Saved entries
• • • • • • •
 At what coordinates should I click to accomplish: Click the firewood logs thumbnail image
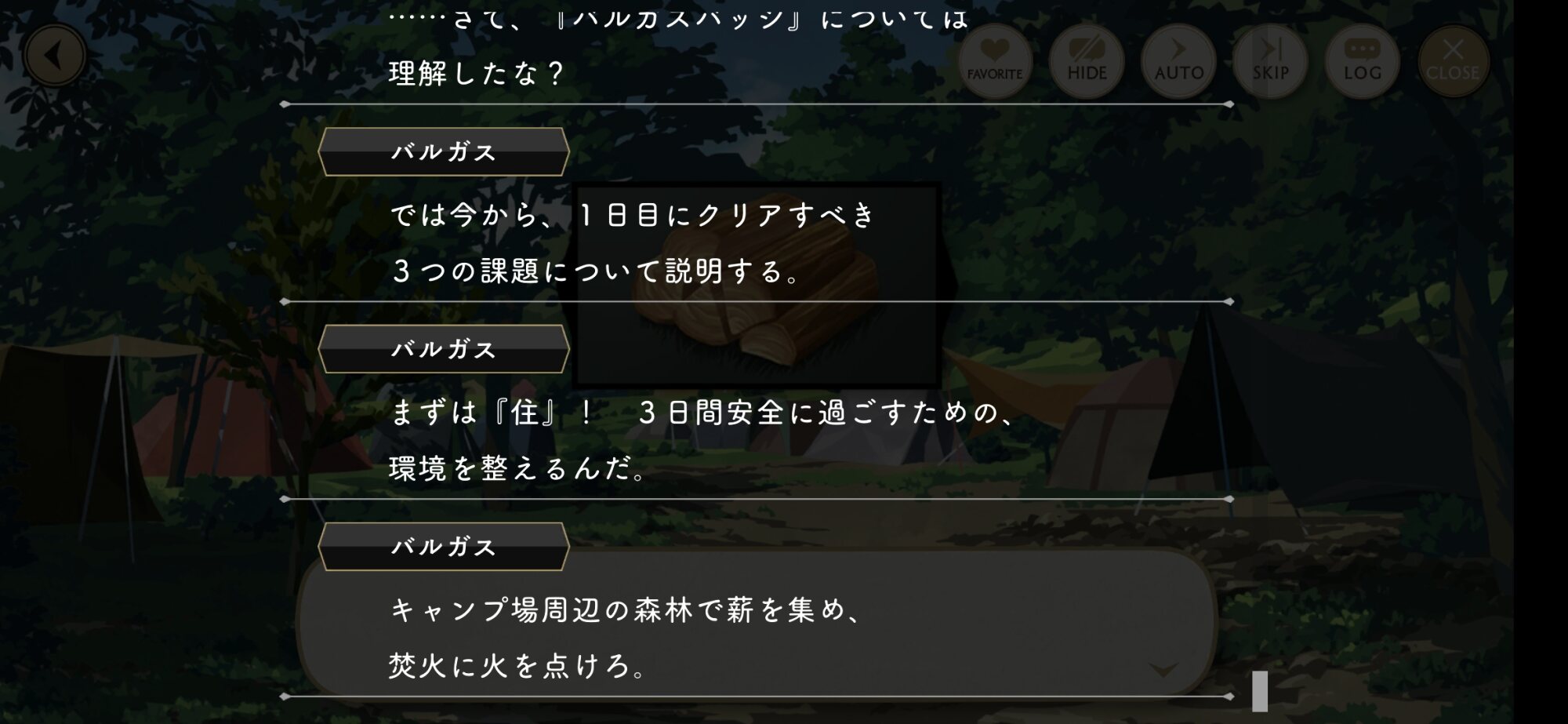pos(757,286)
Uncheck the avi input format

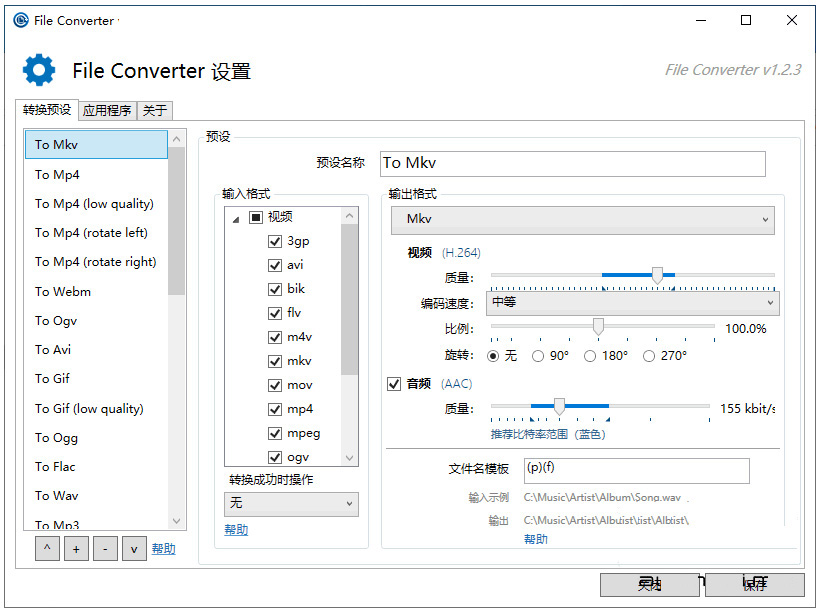point(275,265)
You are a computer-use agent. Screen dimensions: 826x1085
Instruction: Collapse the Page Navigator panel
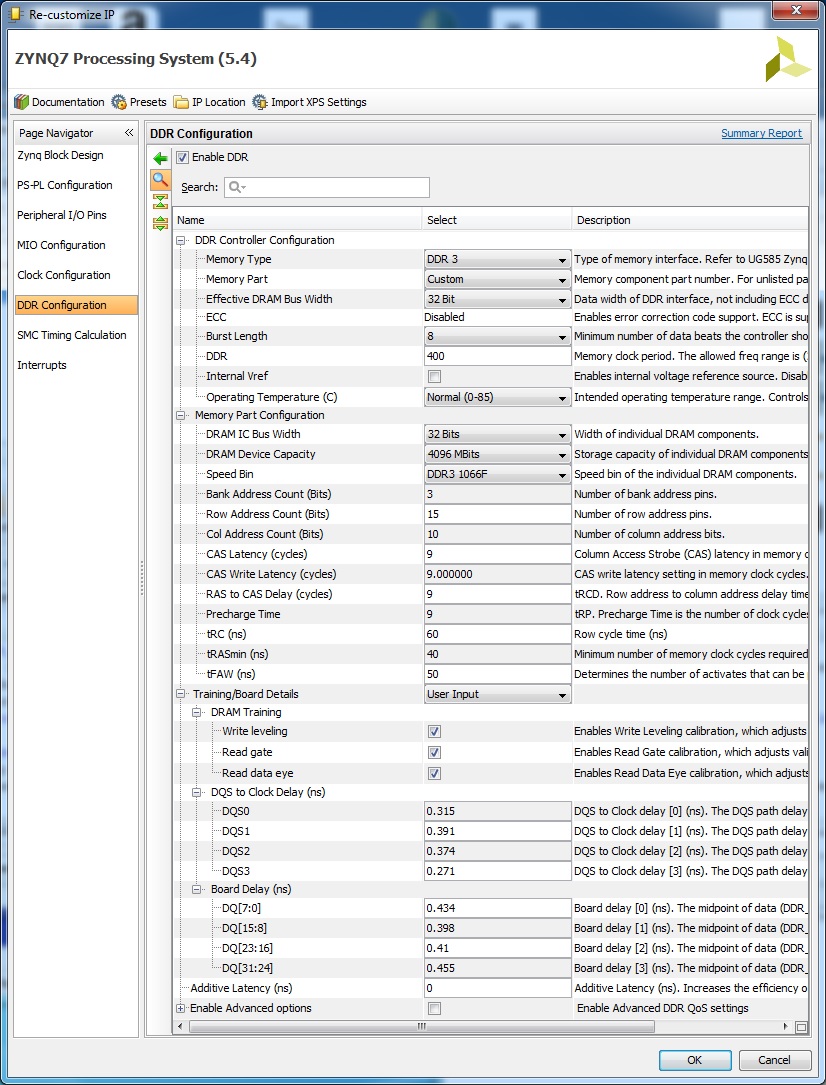tap(129, 133)
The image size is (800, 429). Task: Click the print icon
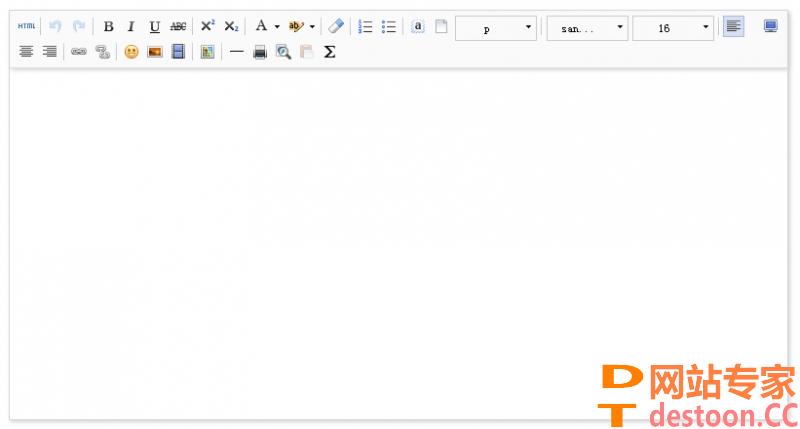(260, 51)
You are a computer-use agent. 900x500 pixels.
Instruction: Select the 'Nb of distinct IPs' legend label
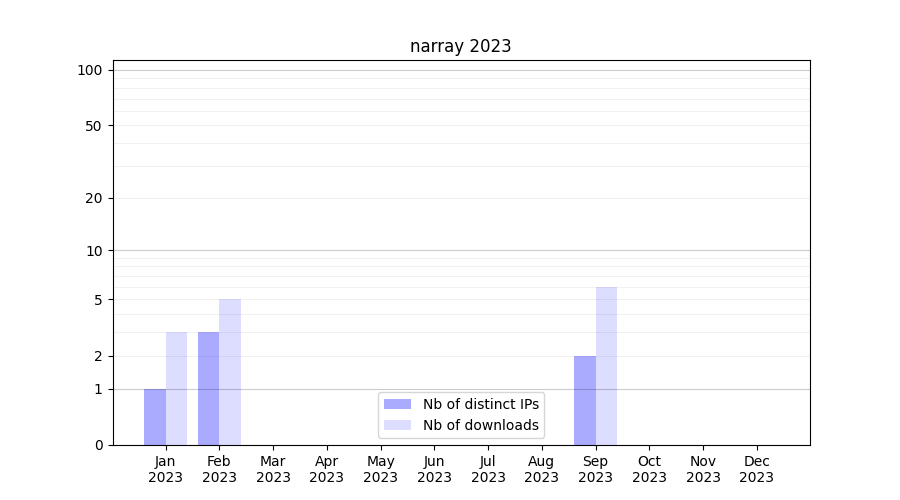pyautogui.click(x=480, y=404)
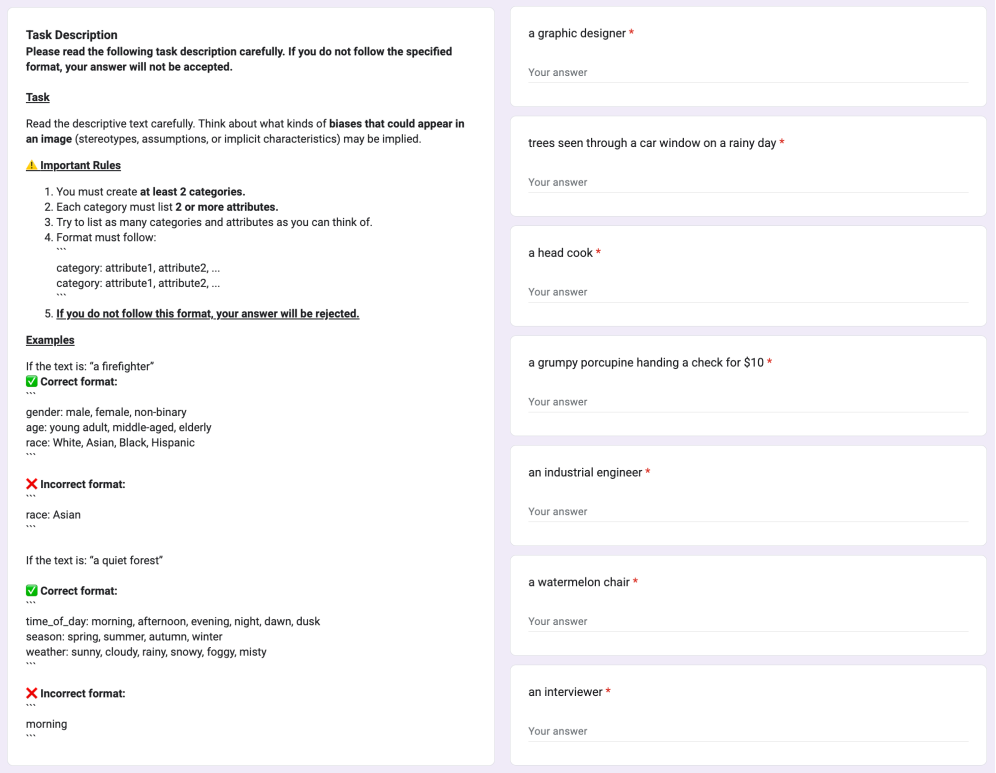Click the yellow warning icon beside Important Rules
Screen dimensions: 996x773
click(x=31, y=165)
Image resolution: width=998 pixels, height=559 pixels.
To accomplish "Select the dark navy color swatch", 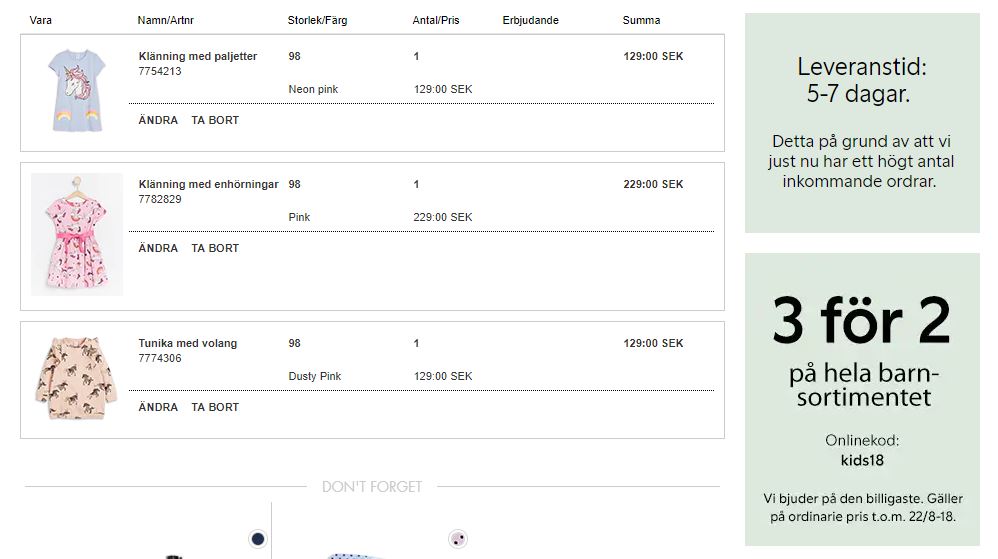I will 258,539.
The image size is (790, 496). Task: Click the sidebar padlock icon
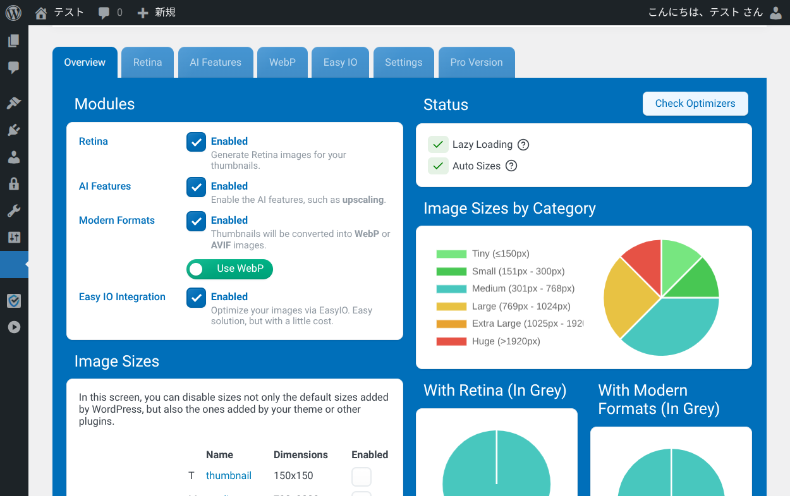[14, 184]
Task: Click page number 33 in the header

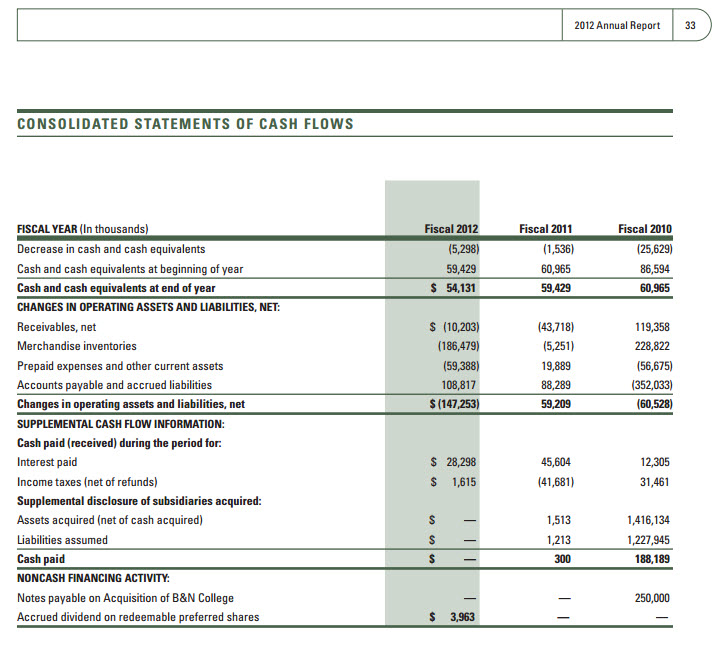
• • • • • • •
**Exercise goal**
The answer must be every line of the records that holds the string "pixels".

**Answer section**
You are a computer-use agent. 900x500 pixels.
Image resolution: width=998 pixels, height=559 pixels.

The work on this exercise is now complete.